Berlins erstes Black Communities Center startet mit einer Auftaktveranstaltung zur zweiten UN-Dekade für Menschen mit afrikanischer Herkunft

Pressemitteilung vom 06.05.2026

Senatorin Cansel Kızıltepe hat am 6. Mai in Berlin das erste Black Communities Center (CUZ Community Zentrum für Schwarze, afrikanische und afrodiasporische Menschen) eröffnet. Das dreistöckige Gebäude im Ortsteil Wedding wird der Verein Each One Teach One e.V. (EOTO) betreiben. Die Kosten liegen bei 10,5 Millionen Euro und wurden aus Mitteln des Landes Berlin, des Bundes und der Lotto Stiftung Berlin finanziert.
Das Community Zentrum in Berlin ist ein deutschlandweit einmaliger Ort für Austausch, Integration und Kompetenzerwerb für Schwarze Menschen und Menschen afrikanischer Herkunft.

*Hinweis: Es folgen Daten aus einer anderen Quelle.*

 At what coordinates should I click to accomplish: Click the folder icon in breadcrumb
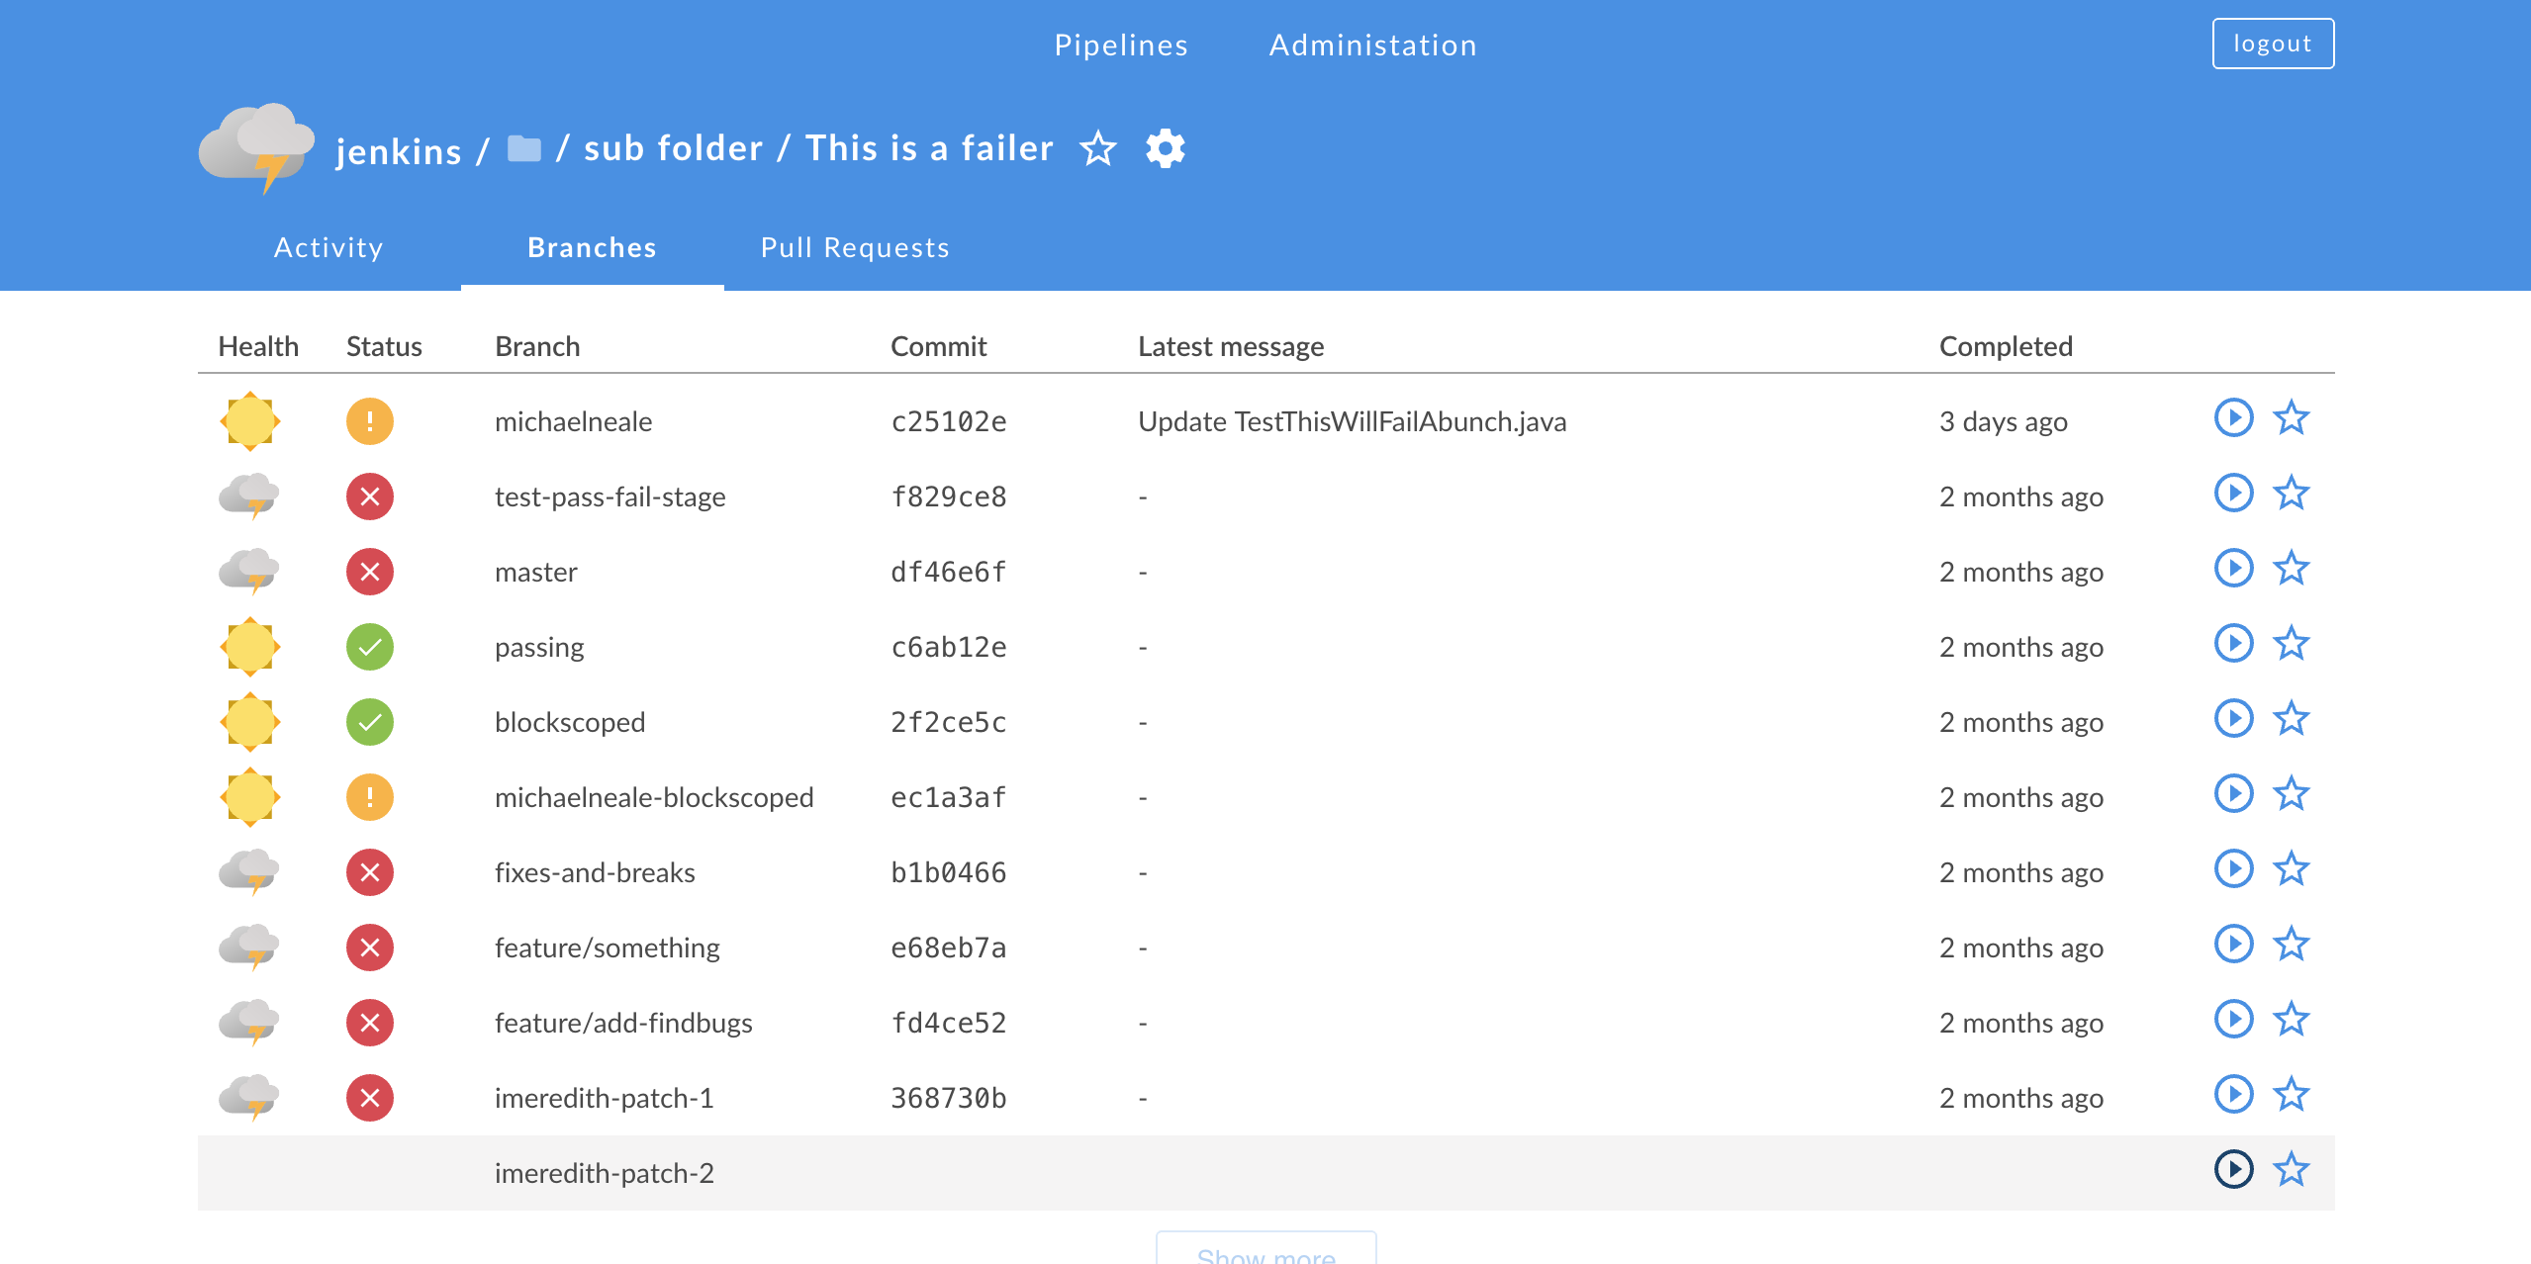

Es wird einen wichtigen Beitrag zur Auseinandersetzung mit der kolonialen Vergangenheit Berlins und mit aktuellen Formen von Rassismus leisten.
In dem Gebäude sind Veranstaltungen geplant, eine Bibliothek sowie Vereins- und Beratungsräume. Ziel ist es, Schwarze Perspektiven stärker in den öffentlichen Diskurs einzubringen und gleichzeitig einen geschützten Raum zu schaffen.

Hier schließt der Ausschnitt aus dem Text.